● WHAT YOU HAVE TO DO
Please return the data word for word and leave out any picture it contains.

[Records from a data collection]
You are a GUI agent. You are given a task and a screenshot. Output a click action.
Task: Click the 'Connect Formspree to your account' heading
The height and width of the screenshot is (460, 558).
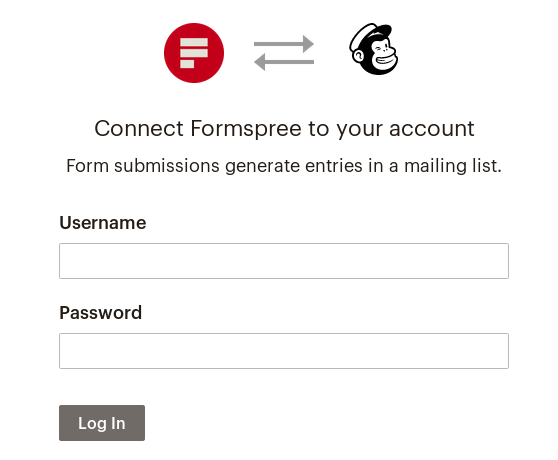click(x=284, y=129)
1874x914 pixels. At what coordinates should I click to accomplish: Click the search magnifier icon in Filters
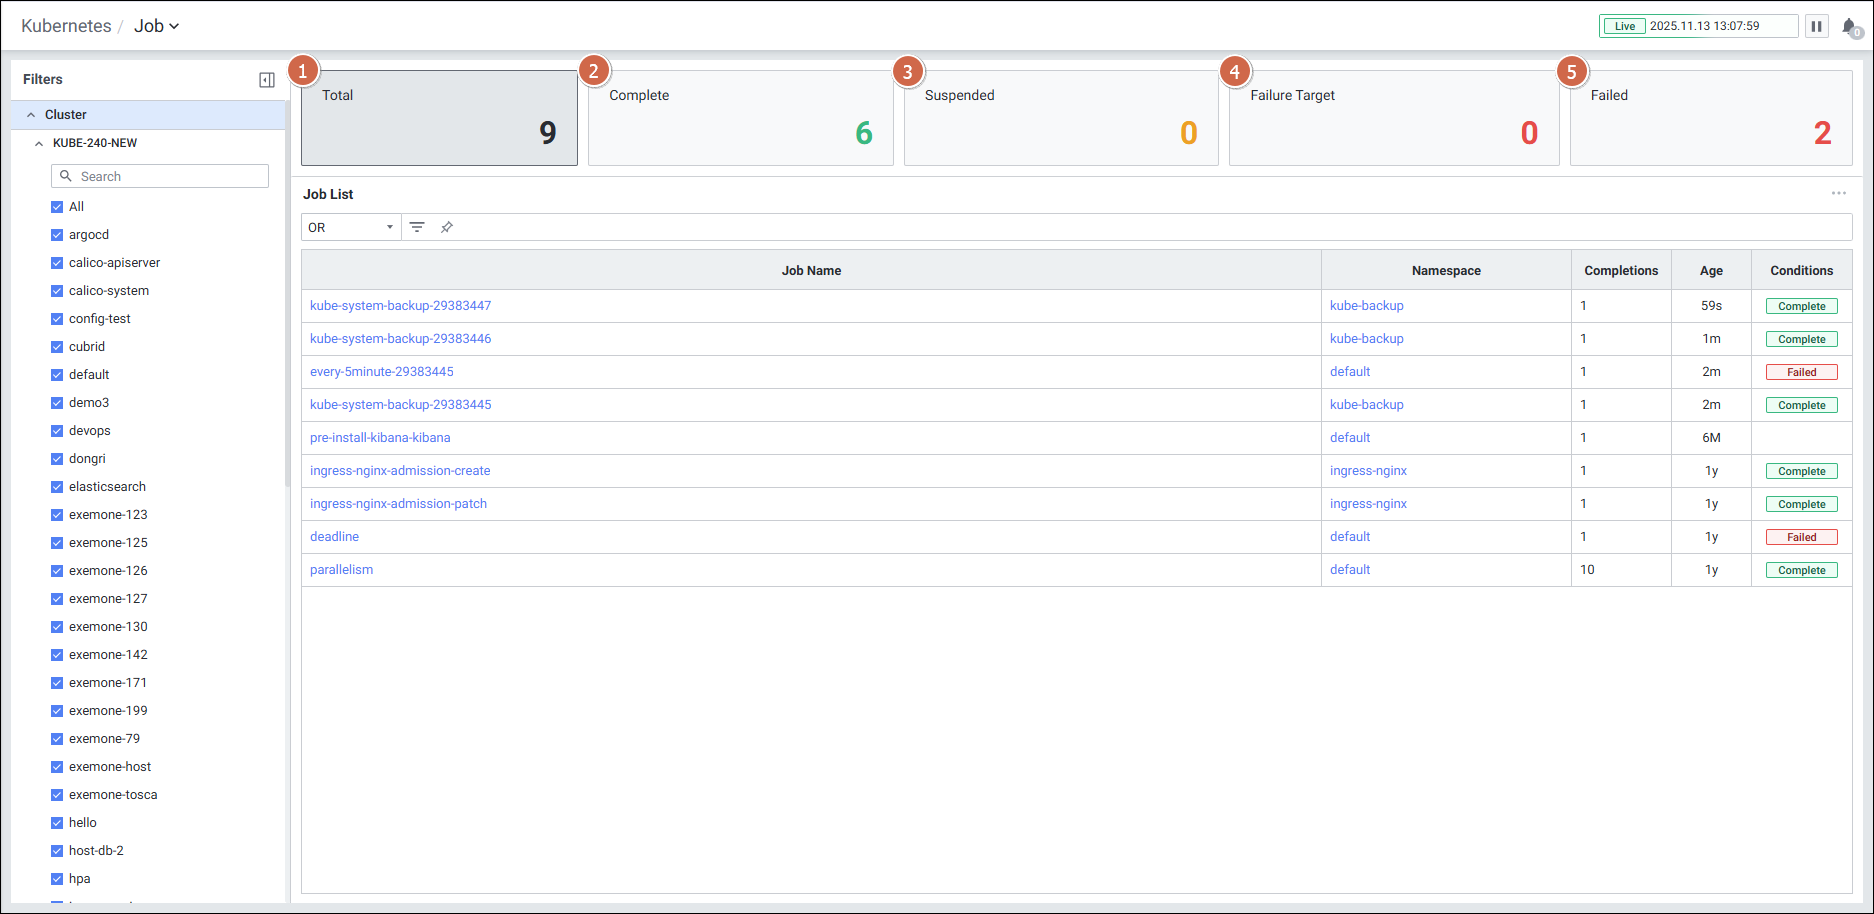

● TASK RESPONSE
You are a GUI agent. You are given a task and a screenshot. Output a click action.
Task: Click the 'Connect Formspree to your account' heading
The height and width of the screenshot is (460, 558).
click(x=284, y=129)
1874x914 pixels. At what coordinates should I click to accomplish: Click the search magnifier icon in Filters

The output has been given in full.